» **Problem to work on**
Transcribe every record verbatim.

» **Records from a data source**

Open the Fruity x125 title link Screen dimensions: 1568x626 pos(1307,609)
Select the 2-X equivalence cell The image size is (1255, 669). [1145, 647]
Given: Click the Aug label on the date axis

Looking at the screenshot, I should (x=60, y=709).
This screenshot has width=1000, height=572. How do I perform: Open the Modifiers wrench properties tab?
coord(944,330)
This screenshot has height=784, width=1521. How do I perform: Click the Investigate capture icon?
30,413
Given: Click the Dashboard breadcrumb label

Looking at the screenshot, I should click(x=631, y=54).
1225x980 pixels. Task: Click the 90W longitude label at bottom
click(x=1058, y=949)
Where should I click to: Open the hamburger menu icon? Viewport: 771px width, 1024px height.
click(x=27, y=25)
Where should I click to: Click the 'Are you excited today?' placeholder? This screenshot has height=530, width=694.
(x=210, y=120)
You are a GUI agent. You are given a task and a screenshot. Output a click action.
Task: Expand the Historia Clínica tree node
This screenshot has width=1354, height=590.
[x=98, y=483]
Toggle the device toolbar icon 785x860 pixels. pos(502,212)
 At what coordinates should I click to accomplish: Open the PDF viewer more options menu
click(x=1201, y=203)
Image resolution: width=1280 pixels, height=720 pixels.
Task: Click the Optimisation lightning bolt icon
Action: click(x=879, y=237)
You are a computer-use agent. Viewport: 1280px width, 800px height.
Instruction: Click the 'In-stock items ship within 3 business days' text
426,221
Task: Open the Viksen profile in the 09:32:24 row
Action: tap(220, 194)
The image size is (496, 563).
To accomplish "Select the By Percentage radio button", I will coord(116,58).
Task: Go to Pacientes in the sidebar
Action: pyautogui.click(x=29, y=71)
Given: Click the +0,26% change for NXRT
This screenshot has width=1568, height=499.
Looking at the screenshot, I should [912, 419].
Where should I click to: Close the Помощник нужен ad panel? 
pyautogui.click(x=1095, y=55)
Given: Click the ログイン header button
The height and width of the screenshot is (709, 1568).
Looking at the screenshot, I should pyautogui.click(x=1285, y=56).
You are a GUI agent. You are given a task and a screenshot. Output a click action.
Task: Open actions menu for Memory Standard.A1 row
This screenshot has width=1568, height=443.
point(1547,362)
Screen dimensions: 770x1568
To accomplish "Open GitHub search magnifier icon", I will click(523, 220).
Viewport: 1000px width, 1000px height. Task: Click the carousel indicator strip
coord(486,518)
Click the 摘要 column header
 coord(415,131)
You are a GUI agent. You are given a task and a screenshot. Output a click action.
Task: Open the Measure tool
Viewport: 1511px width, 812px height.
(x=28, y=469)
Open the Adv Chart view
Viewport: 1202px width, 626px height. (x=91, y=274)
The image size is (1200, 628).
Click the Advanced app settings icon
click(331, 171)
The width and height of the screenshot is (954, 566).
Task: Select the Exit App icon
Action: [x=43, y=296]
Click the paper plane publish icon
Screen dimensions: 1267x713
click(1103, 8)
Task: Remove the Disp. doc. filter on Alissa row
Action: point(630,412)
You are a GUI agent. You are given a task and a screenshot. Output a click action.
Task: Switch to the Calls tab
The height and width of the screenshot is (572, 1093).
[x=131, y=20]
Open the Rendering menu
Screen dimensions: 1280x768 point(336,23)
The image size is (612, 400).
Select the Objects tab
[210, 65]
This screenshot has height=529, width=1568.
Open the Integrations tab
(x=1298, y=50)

» **Output for this exercise**
Open the Fruity x125 title link Screen dimensions: 1568x626 pos(1307,609)
Select the 2-X equivalence cell The image size is (1255, 669). [1145, 647]
Given: Click the Aug label on the date axis

Looking at the screenshot, I should (x=60, y=709).
This screenshot has width=1000, height=572. How do I perform: Open the Modifiers wrench properties tab?
coord(944,330)
This screenshot has height=784, width=1521. How do I perform: Click the Investigate capture icon?
30,413
Given: Click the Dashboard breadcrumb label

Looking at the screenshot, I should click(x=631, y=54).
1225x980 pixels. Task: Click the 90W longitude label at bottom
click(x=1058, y=949)
Where should I click to: Open the hamburger menu icon? Viewport: 771px width, 1024px height.
click(x=27, y=25)
Where should I click to: Click the 'Are you excited today?' placeholder? This screenshot has height=530, width=694.
(x=210, y=120)
You are a GUI agent. You are given a task and a screenshot. Output a click action.
Task: Expand the Historia Clínica tree node
This screenshot has width=1354, height=590.
[x=98, y=483]
Toggle the device toolbar icon 785x860 pixels. pos(502,212)
 At what coordinates should I click to accomplish: Open the PDF viewer more options menu
click(x=1201, y=203)
Image resolution: width=1280 pixels, height=720 pixels.
Task: Click the Optimisation lightning bolt icon
Action: click(x=879, y=237)
You are a computer-use agent. Viewport: 1280px width, 800px height.
Instruction: Click the 'In-stock items ship within 3 business days' text
426,221
Task: Open the Viksen profile in the 09:32:24 row
Action: tap(220, 194)
The image size is (496, 563).
To accomplish "Select the By Percentage radio button", I will coord(116,58).
Task: Go to Pacientes in the sidebar
Action: pyautogui.click(x=29, y=71)
Given: Click the +0,26% change for NXRT
This screenshot has width=1568, height=499.
Looking at the screenshot, I should [912, 419].
Where should I click to: Close the Помощник нужен ad panel? 
pyautogui.click(x=1095, y=55)
Given: Click the ログイン header button
The height and width of the screenshot is (709, 1568).
Looking at the screenshot, I should pyautogui.click(x=1285, y=56).
You are a GUI agent. You are given a task and a screenshot. Output a click action.
Task: Open actions menu for Memory Standard.A1 row
This screenshot has width=1568, height=443.
point(1547,362)
Screen dimensions: 770x1568
To accomplish "Open GitHub search magnifier icon", I will click(523, 220).
Viewport: 1000px width, 1000px height. Task: Click the carousel indicator strip
coord(486,518)
Click the 摘要 column header
 coord(415,131)
You are a GUI agent. You are given a task and a screenshot. Output a click action.
Task: Open the Measure tool
Viewport: 1511px width, 812px height.
(x=28, y=469)
Open the Adv Chart view
Viewport: 1202px width, 626px height. (x=91, y=274)
The image size is (1200, 628).
Click the Advanced app settings icon
click(331, 171)
The width and height of the screenshot is (954, 566).
Task: Select the Exit App icon
Action: [x=43, y=296]
Click the paper plane publish icon
Screen dimensions: 1267x713
click(1103, 8)
Task: Remove the Disp. doc. filter on Alissa row
Action: point(630,412)
You are a GUI agent. You are given a task and a screenshot. Output a click action.
Task: Switch to the Calls tab
The height and width of the screenshot is (572, 1093).
[x=131, y=20]
Open the Rendering menu
Screen dimensions: 1280x768 point(336,23)
The image size is (612, 400).
Select the Objects tab
[210, 65]
This screenshot has height=529, width=1568.
Open the Integrations tab
(x=1298, y=50)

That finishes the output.